The big fight between Cullen and Elam, a result of Durant’s desperate need to draw attention away from his inability to pay his workforce, was quite a thrill to watch unfold, even if everything else surrounding it was business as usual. It was brutal, unpredictable, and, probably for the first time in the show’s run, yielded an outcome with consequences that are anyone’s guess. Hell on Wheels seems to work best when it’s in moments such as this, when the big ideas surrounding the show are muted and it is truly, purely, in the moment.
Which makes it all the more frustrating that the other plot threads are such a drag. Reverend Cole and Black Moon travel to a Cheyenne campground to warn them of an inevitable war with Union soldiers – a plot that does little to relieve the feeling these two are in their own show. Worse yet is the introduction of a new character in a show with too many of them – Cole’s daughter, Ruth (Kasha Kropinski). She’s sidelined almost as quickly as she’s introduced – calling into question why the writers have chosen to bring her in in the first place. It doesn’t help at all that she’s a character tied to the Cole and Black Moon storyline – it’s arguably the show’s worst offender when it comes to wheel-spinning, and this week was no different.
And then there’s the time we spend with Durant and Lily Bell. Bell’s been withholding the fact that she’s in possession of the maps Durant has been after since the start of the series – maps that reveal a way to get the railroad through the Rocky Mountains. Bell finally choses to show her hand in this chapter, but to what gain isn’t revealed.
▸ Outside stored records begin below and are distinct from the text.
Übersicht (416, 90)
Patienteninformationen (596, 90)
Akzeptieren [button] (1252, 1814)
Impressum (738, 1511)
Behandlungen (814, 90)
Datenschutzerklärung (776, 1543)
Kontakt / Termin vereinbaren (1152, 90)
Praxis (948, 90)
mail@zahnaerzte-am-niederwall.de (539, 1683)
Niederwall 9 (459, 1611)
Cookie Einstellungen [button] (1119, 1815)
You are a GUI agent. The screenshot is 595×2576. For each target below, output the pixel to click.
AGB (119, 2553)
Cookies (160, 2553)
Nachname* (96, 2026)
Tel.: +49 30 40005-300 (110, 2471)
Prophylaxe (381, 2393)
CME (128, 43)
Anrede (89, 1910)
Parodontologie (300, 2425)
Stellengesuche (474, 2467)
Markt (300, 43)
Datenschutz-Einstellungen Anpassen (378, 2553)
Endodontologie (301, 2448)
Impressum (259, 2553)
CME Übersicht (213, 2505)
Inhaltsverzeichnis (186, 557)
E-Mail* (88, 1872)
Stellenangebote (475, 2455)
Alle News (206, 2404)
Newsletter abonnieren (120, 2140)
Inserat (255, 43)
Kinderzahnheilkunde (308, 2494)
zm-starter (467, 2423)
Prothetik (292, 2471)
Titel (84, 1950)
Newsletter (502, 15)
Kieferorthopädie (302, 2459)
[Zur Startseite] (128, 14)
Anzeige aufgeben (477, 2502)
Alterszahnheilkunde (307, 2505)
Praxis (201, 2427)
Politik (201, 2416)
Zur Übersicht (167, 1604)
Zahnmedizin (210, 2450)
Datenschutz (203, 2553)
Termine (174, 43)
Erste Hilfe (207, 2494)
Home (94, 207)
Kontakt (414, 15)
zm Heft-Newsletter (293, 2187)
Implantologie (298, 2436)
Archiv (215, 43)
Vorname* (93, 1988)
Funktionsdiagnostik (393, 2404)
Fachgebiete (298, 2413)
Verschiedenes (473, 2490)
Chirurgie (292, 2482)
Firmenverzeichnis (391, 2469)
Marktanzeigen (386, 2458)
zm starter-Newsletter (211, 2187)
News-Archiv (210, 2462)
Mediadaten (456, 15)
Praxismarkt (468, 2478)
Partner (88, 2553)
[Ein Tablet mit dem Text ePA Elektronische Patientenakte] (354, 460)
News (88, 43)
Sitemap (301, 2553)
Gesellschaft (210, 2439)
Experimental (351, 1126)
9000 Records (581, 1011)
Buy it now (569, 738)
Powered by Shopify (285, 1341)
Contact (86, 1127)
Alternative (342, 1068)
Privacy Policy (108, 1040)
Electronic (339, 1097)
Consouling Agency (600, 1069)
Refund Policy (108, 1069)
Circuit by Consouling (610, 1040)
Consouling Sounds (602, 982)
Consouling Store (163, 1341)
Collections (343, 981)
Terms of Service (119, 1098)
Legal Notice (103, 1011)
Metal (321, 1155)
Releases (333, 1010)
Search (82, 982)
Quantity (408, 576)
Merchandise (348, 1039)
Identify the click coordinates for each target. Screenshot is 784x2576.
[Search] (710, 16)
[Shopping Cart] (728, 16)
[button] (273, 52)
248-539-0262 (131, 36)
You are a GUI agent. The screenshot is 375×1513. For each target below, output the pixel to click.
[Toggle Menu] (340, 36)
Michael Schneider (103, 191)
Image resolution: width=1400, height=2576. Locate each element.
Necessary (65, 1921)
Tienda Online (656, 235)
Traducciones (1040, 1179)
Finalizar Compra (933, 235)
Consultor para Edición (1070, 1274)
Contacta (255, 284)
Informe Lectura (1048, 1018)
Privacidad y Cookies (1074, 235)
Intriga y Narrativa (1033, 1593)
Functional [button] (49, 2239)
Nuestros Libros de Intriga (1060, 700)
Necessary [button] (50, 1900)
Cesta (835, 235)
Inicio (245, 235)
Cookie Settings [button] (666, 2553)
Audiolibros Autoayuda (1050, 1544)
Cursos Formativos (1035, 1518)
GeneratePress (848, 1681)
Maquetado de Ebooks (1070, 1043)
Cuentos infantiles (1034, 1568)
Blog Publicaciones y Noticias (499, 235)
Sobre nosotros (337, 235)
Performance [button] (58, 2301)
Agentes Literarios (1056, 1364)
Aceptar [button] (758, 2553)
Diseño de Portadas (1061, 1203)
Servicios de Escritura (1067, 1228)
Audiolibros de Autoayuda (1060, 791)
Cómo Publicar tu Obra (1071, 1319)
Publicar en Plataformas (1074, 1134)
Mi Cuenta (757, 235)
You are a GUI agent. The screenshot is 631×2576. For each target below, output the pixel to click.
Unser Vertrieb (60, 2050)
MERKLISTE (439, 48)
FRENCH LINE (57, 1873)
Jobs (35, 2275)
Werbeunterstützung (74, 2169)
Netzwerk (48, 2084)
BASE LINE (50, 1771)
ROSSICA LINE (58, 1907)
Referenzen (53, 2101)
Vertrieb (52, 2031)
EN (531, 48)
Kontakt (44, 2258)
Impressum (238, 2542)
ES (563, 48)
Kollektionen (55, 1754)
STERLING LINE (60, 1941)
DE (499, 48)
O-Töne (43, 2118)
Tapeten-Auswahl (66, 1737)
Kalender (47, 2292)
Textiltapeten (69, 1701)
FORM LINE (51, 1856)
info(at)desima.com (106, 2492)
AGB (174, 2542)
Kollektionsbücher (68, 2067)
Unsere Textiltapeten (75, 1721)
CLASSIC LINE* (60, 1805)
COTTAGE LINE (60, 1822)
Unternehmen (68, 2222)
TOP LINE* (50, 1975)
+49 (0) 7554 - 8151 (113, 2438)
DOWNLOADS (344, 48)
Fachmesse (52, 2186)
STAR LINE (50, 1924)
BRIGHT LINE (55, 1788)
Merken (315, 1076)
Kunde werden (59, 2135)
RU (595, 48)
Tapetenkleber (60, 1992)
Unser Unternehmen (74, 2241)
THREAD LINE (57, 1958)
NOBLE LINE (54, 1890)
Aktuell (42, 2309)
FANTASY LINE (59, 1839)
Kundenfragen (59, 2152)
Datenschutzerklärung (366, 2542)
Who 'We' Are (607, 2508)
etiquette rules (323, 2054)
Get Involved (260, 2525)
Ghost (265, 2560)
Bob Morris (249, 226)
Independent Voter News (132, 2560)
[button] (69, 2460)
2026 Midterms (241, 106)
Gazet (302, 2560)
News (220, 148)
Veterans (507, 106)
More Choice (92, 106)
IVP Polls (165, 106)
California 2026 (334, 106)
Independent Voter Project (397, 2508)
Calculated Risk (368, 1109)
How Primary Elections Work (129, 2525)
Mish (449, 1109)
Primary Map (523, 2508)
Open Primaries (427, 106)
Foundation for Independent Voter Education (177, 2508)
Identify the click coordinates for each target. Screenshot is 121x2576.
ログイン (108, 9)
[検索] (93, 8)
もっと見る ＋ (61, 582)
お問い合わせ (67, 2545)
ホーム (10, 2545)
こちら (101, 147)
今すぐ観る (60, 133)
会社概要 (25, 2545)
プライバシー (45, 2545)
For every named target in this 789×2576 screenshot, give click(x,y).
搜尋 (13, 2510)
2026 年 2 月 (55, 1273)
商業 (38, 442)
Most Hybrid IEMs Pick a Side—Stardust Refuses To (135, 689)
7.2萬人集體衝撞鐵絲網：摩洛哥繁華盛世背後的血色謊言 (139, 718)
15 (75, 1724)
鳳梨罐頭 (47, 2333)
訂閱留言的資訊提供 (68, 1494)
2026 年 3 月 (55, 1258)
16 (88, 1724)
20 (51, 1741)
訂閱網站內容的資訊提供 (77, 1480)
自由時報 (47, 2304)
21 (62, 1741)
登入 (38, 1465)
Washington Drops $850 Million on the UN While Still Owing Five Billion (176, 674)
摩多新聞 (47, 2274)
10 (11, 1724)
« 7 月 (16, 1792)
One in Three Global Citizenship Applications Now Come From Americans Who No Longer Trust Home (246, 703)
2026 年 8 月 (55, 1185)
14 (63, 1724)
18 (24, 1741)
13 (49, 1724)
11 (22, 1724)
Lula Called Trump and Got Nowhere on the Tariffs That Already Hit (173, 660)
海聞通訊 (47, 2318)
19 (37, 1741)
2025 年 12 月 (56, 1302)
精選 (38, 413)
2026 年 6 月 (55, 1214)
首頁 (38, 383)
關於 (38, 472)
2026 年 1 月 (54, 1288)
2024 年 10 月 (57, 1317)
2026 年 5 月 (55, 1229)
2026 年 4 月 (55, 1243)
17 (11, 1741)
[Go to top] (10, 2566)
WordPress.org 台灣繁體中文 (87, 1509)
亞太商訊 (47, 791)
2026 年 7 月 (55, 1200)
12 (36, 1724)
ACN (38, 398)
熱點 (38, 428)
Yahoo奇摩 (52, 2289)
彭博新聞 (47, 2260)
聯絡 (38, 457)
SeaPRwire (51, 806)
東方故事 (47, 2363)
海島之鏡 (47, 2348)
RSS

Their interaction is supposed to be a battle of opposites –Durant’s loud, clumsy forwardness as the antithesis of Bell’s quieter, slyer nature, but I’m not sure I’m buying it. Bell’s done very little to prove she can be a player – after all, she’s spent the majority of these episodes in a fairly helpless state. And Durant, despite his over the top demeanor, has still made moves that display a certain level of skill in both manipulation and awareness. It seems strange he’d fall for Bell’s deceit – especially given the constant interest she’s had over the maps and their value during her time with Durant. Maybe it’s sloppy writing, maybe the creators have something up their sleeve, but given what we’ve seen of the show so far, I’m not counting on the latter.
Finally, the episode continues to develop a plotline I’ve touched on fairly infrequently, the story of the two Irish brothers. Much like the plot thread of Cole and Black Moon, the brothers’ story has felt pretty dead in the water – doing nothing for the show except taking time away from its more intriguing aspects. These detours are a large part of why Hell on Wheels has felt like a show without a center – its focus is constantly being pulled in numerous different directions. Again, a big reason the Cullen and Elam fight worked so well was it was one of the few times the show chose to stay in the moment – a moment that moved away from lofty ideas and instead chose to be much more primal. I said last week that the best we can probably hope for this show is that it injects a little bit of life into itself. As it turns out, there’s a deeper element to that. If Hell on Wheels doesn’t have what it takes to be a top-tier drama, this week’s showdown proved it can still be fairly watchable when it sticks with more surface-level forms of entertainment. If it drops the pseudo-intellectualism and starts kicking up the action, it may very well turn into something worthwhile.